# Problème à résoudre:
Peux-tu recopier le matériel, de son début jusqu'à la ligne contenant "point(263,611)" comprise, en substituant "Choose" à "Select" et sans rien modifier d'autre ?
──────
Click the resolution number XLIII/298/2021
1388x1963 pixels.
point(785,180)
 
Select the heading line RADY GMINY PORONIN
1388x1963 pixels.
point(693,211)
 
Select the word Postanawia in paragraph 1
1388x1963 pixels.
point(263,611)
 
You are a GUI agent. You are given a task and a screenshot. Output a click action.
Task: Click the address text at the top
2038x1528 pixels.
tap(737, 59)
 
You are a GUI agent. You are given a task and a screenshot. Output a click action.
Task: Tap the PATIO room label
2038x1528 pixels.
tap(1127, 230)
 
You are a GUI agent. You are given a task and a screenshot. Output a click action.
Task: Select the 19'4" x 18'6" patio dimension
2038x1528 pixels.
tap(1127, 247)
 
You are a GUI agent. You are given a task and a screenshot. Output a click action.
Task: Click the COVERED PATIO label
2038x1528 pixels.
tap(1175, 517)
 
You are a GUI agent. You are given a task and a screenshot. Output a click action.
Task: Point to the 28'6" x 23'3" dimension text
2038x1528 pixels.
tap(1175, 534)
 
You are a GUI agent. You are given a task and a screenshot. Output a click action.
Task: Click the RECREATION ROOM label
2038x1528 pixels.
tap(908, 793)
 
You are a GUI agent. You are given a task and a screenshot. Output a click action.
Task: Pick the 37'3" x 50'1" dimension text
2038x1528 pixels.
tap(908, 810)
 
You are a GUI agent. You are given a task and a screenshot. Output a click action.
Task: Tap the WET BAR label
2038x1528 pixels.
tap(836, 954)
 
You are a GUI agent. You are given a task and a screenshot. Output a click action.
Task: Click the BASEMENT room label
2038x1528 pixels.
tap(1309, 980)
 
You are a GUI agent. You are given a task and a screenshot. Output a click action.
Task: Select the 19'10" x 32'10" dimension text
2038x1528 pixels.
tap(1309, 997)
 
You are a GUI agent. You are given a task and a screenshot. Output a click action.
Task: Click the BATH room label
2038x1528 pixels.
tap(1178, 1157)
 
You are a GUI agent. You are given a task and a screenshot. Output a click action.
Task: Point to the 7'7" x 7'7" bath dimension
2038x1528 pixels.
──────
# Réponse complète:
Click the resolution number XLIII/298/2021
1388x1963 pixels.
point(785,180)
 
Choose the heading line RADY GMINY PORONIN
1388x1963 pixels.
point(693,211)
 
Choose the word Postanawia in paragraph 1
1388x1963 pixels.
point(263,611)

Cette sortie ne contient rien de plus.